* TASK STATEMENT:
Restate word for word the lines of the material below, from the line with "Privacy policy (548, 2561)" to the line with "[How to Keep", both lines included, and no others.

* RECORDED DATA:
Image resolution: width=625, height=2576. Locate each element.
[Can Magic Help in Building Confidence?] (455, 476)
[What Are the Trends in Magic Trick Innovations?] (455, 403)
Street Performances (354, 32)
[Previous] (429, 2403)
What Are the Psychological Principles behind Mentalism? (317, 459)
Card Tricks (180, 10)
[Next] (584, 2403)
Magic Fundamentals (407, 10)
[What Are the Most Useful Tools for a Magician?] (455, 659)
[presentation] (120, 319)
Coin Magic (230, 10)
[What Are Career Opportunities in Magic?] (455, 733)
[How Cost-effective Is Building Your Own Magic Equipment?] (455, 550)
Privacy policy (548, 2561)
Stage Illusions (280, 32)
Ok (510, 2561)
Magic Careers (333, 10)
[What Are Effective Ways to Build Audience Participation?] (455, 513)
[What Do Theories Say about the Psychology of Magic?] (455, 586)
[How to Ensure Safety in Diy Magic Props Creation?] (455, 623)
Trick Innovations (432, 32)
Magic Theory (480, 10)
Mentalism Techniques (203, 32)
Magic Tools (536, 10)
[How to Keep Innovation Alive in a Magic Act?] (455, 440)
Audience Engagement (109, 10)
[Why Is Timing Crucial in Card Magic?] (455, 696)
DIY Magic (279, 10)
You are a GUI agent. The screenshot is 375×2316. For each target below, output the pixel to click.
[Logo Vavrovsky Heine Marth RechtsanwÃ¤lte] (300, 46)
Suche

* * *

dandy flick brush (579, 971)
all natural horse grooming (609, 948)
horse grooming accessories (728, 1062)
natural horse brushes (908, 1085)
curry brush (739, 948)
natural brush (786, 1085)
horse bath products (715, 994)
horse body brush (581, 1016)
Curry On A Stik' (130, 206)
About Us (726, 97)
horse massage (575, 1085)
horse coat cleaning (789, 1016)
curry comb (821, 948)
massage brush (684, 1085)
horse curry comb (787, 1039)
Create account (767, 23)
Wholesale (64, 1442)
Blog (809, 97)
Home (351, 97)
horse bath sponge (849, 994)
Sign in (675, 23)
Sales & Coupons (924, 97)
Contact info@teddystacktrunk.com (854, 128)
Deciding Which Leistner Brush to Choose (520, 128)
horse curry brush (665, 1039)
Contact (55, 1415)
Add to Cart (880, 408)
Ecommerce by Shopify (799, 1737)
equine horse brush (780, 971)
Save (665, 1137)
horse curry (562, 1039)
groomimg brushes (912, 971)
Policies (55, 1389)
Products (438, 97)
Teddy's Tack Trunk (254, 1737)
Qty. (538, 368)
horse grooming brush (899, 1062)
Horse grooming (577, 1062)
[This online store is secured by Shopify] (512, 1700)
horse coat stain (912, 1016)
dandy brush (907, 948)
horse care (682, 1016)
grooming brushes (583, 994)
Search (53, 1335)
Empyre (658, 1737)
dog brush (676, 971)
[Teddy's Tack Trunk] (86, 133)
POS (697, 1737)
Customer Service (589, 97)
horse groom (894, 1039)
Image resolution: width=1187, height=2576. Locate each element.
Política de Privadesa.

* EXERCISE RESULT:
Privacy policy (548, 2561)
Stage Illusions (280, 32)
Ok (510, 2561)
Magic Careers (333, 10)
[What Are Effective Ways to Build Audience Participation?] (455, 513)
[What Do Theories Say about the Psychology of Magic?] (455, 586)
[How to Ensure Safety in Diy Magic Props Creation?] (455, 623)
Trick Innovations (432, 32)
Magic Theory (480, 10)
Mentalism Techniques (203, 32)
Magic Tools (536, 10)
[How to Keep Innovation Alive in a Magic Act?] (455, 440)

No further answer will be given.